(PROBLEM) All lines from the one containing "[Open the Menu] (17, 15)" to the end of the data below are to be returned exactly, both ends included, with nothing added.

(DATA RECORDS)
· · · · ·

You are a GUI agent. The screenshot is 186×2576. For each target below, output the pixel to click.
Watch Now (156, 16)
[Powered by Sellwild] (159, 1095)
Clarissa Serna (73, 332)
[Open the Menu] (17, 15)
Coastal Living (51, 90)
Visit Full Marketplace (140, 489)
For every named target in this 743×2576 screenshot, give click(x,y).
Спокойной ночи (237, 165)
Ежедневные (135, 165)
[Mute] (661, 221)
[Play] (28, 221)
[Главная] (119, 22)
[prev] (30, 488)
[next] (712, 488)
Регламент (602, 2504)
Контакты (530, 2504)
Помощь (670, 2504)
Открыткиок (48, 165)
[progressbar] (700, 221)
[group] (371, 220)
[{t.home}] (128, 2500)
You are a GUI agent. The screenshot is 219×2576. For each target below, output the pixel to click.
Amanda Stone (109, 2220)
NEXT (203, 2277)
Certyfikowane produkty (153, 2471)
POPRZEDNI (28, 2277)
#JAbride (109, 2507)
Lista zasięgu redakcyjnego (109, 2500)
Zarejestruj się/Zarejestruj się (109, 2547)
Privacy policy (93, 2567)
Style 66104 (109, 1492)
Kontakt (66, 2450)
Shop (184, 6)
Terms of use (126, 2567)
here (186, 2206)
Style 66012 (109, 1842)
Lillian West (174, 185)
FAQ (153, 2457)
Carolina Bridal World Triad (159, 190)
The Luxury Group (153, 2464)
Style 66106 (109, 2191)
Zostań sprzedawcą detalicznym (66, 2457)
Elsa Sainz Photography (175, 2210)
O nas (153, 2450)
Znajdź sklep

· · · · ·

(RESPONSE BELOW)
[Open the Menu] (17, 15)
Coastal Living (51, 90)
Visit Full Marketplace (140, 489)
For every named target in this 743×2576 screenshot, give click(x,y).
Спокойной ночи (237, 165)
Ежедневные (135, 165)
[Mute] (661, 221)
[Play] (28, 221)
[Главная] (119, 22)
[prev] (30, 488)
[next] (712, 488)
Регламент (602, 2504)
Контакты (530, 2504)
Помощь (670, 2504)
Открыткиок (48, 165)
[progressbar] (700, 221)
[group] (371, 220)
[{t.home}] (128, 2500)
You are a GUI agent. The screenshot is 219×2576. For each target below, output the pixel to click.
Amanda Stone (109, 2220)
NEXT (203, 2277)
Certyfikowane produkty (153, 2471)
POPRZEDNI (28, 2277)
#JAbride (109, 2507)
Lista zasięgu redakcyjnego (109, 2500)
Zarejestruj się/Zarejestruj się (109, 2547)
Privacy policy (93, 2567)
Style 66104 (109, 1492)
Kontakt (66, 2450)
Shop (184, 6)
Terms of use (126, 2567)
here (186, 2206)
Style 66012 (109, 1842)
Lillian West (174, 185)
FAQ (153, 2457)
Carolina Bridal World Triad (159, 190)
The Luxury Group (153, 2464)
Style 66106 (109, 2191)
Zostań sprzedawcą detalicznym (66, 2457)
Elsa Sainz Photography (175, 2210)
O nas (153, 2450)
Znajdź sklep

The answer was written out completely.